Credit Suisse, a troubled banking giant, has announced that it will borrow up to 50 billion Swiss francs (equivalent to $54 billion or £44.5 billion) from the Swiss central bank to strengthen its liquidity and simplify its operations.

The move comes after the bank’s shares plummeted by 24% due to weaknesses in its financial reporting, sparking fears of a wider financial crisis and a sell-off on European markets. Credit Suisse’s CEO, Ulrich Koerner, has pledged to quickly deliver a more focused bank that better serves its clients.

In response to the situation, the Saudi National Bank, a major investor, has declined to provide additional funds to Credit Suisse. However, Swiss regulators have emphasized that the bank meets the requirements for systemically important financial institutions and that there are no immediate risks of contagion for other Swiss banks. The Bank of England is reportedly monitoring the situation closely.

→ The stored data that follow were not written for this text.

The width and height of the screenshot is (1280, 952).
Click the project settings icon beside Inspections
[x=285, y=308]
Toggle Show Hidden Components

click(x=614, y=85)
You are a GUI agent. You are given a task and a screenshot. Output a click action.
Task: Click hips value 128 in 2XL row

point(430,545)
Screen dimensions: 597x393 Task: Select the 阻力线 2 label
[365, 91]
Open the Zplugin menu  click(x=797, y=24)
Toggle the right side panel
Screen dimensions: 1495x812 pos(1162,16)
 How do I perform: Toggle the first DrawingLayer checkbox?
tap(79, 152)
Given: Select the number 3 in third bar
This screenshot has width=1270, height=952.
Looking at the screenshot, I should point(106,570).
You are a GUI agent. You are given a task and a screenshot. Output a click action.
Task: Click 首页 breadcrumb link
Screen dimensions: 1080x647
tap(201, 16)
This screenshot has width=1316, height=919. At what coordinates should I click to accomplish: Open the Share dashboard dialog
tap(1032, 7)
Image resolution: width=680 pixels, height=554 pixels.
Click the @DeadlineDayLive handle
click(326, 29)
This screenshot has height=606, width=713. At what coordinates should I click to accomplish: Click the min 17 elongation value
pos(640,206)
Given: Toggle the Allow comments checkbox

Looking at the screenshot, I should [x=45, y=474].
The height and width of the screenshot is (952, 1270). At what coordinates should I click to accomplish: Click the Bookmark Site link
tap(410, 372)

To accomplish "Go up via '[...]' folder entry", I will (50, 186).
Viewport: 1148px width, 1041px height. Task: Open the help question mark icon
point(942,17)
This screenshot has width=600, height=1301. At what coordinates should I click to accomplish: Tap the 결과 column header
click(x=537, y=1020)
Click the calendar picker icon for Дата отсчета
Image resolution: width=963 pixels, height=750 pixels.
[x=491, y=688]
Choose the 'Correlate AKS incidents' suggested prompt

Credit Suisse, which was established in 1856, has been embroiled in various scandals in recent years, including money laundering allegations and other issues. The bank has posted losses in 2021 and 2022, making it its worst year since the 2008 financial crisis, and has warned that it does not anticipate profitability until 2024.

Share values have plummeted, with the bank losing about two-thirds of its value last year as clients withdrew their funds. Investor concerns were further exacerbated by the disclosure of “material weakness” in the bank’s financial reporting controls. The chairman of the Saudi National Bank, the largest shareholder in Credit Suisse, stated that it would not buy more shares in the Swiss bank for regulatory reasons.

Despite Credit Suisse’s assertions that its financial position was not a concern, shares in the bank fell by 24% on Wednesday, leading other banks to cut ties with it. The collapse of Silicon Valley Bank (SVB) and Signature Bank in the US has added to fears of a financial crisis, resulting in volatile trading in bank shares. The Stoxx Europe banking share index dropped by 7% on Wednesday, with UK’s FTSE 100 falling by 3.8% or 293 points. The decline has prompted concerns of potential problems in Europe, with many investors selling their stocks.